The government is actively promoting the growth of the AI toy sector, recently announcing initiatives to encourage collaboration between toy manufacturers and AI developers. Last year, the industry was valued at approximately 24.6 billion yuan (around $3.48 billion), and growth is expected to continue, reaching an estimated 29 billion yuan this year, according to the Ministry of Industry and Information Technology.
Sales of AI toys saw a remarkable increase in the first half of this year, tripling compared to the same period last year and increasing sixfold from the second half of the previous year, according to data from a major e-commerce platform.
Huawei’s first AI-driven emotional companion designed for children, Clever Buddy, has become a top seller. Priced at just 399 yuan (about $56), it sold out almost immediately after its launch on November 28.
In Shenzhen’s popular Huaqiangbei electronics market, most AI toys priced above 200 yuan (roughly $28) rely on off-the-shelf large language models like ByteDance’s Doubao. These basic models typically provide simple features such as chat, storytelling, long-term memory, and voice calls, the Securities Times reported.

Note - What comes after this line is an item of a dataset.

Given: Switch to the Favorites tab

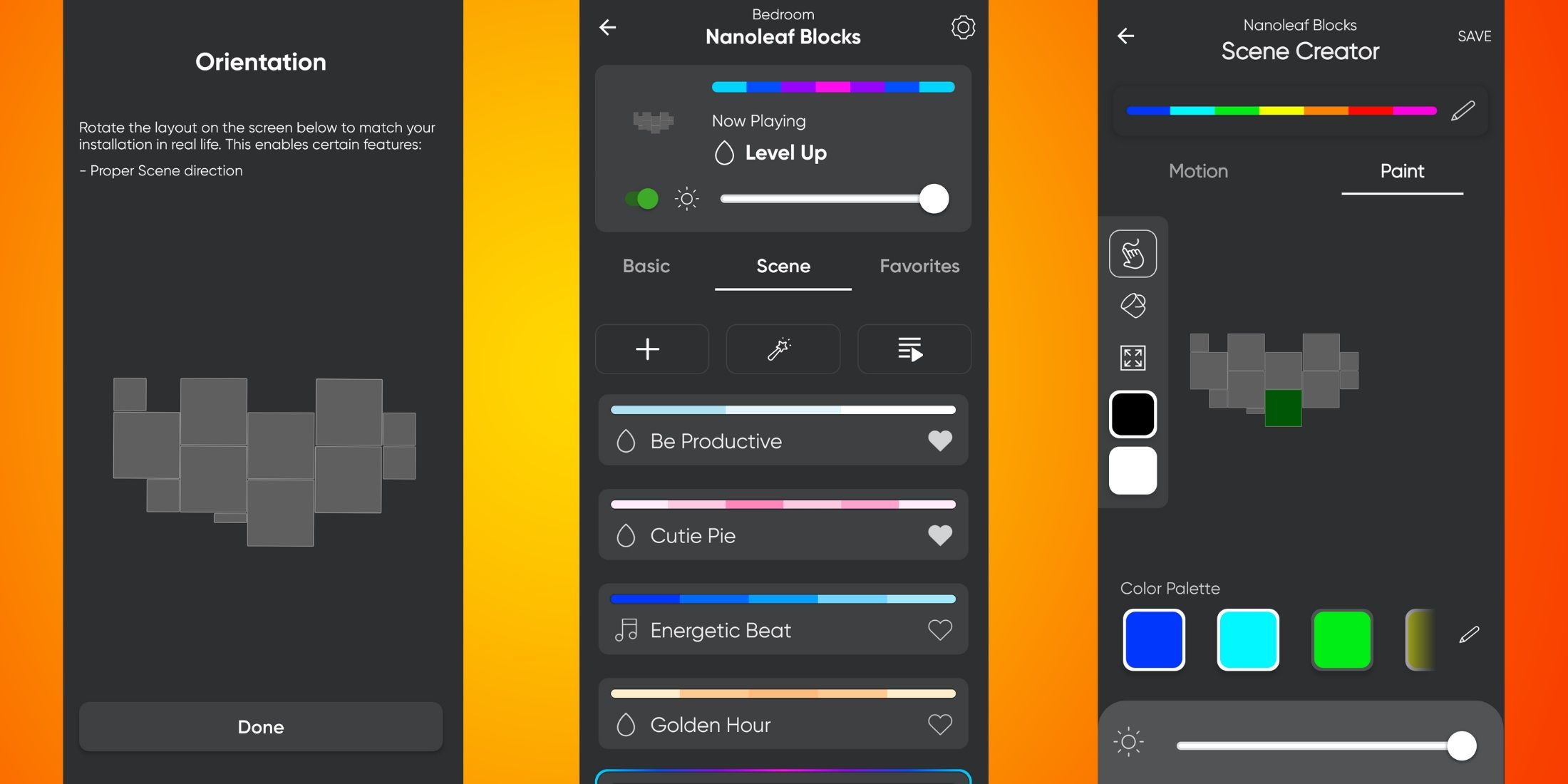Looking at the screenshot, I should tap(919, 266).
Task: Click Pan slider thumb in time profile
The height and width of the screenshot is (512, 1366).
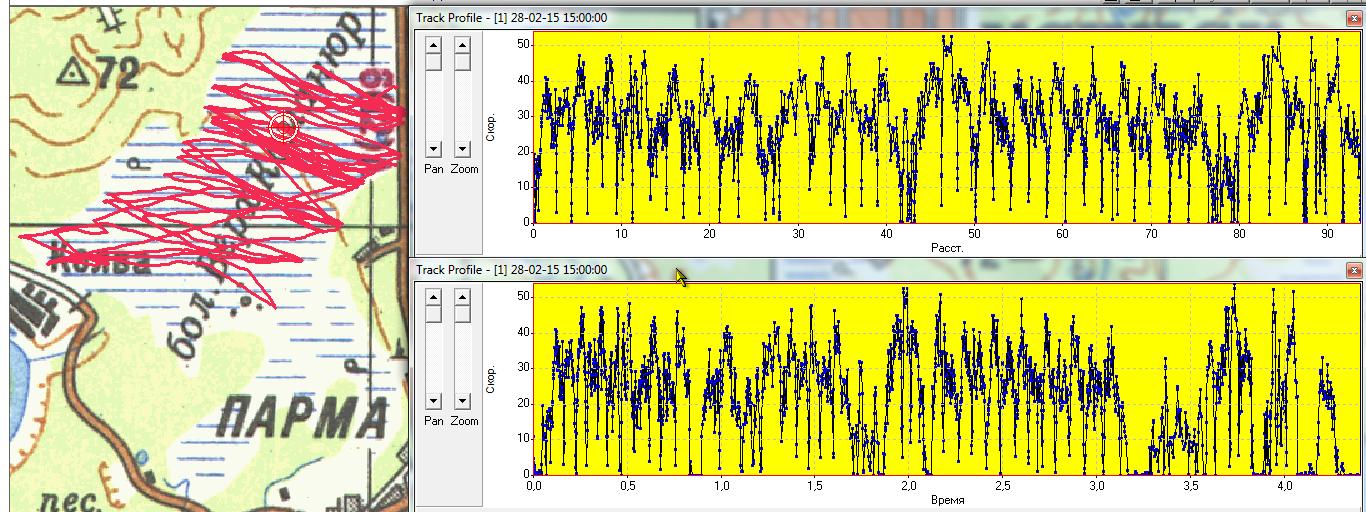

Higher-priced models incorporate additional hardware like cameras, allowing them to recognize human emotions through facial expressions. Sellers in the market note that converting traditional plush toys into “AI toys” can be as simple as adding a chip module, sensors, and batteries. The core chip can cost as little as 20 yuan (around $2.83).
Consumers have expressed dissatisfaction online, claiming that many AI toys often repeat the same stories and lack the promised long-term memory or emotional interaction capabilities. A shop owner on a popular e-commerce platform stated that initial return rates reached as high as 40%, though that number has since decreased to below 20%. Still, returns remain an ongoing issue.
Industry experts predict a major shake-up in the market next year as many manufacturers struggle with high hidden costs. Developing and maintaining cloud infrastructure, content moderation, and ensuring privacy compliance all eat into profit margins, according to Luke Lin, founder and CEO of Lockin.
Lin identified three categories of companies expected to survive: large consumer electronics firms like Huawei and Xiaomi, content creators such as The Lego Group and Disney, and service providers focusing on vertical scenarios such as early education, chronic illness support, and elderly care.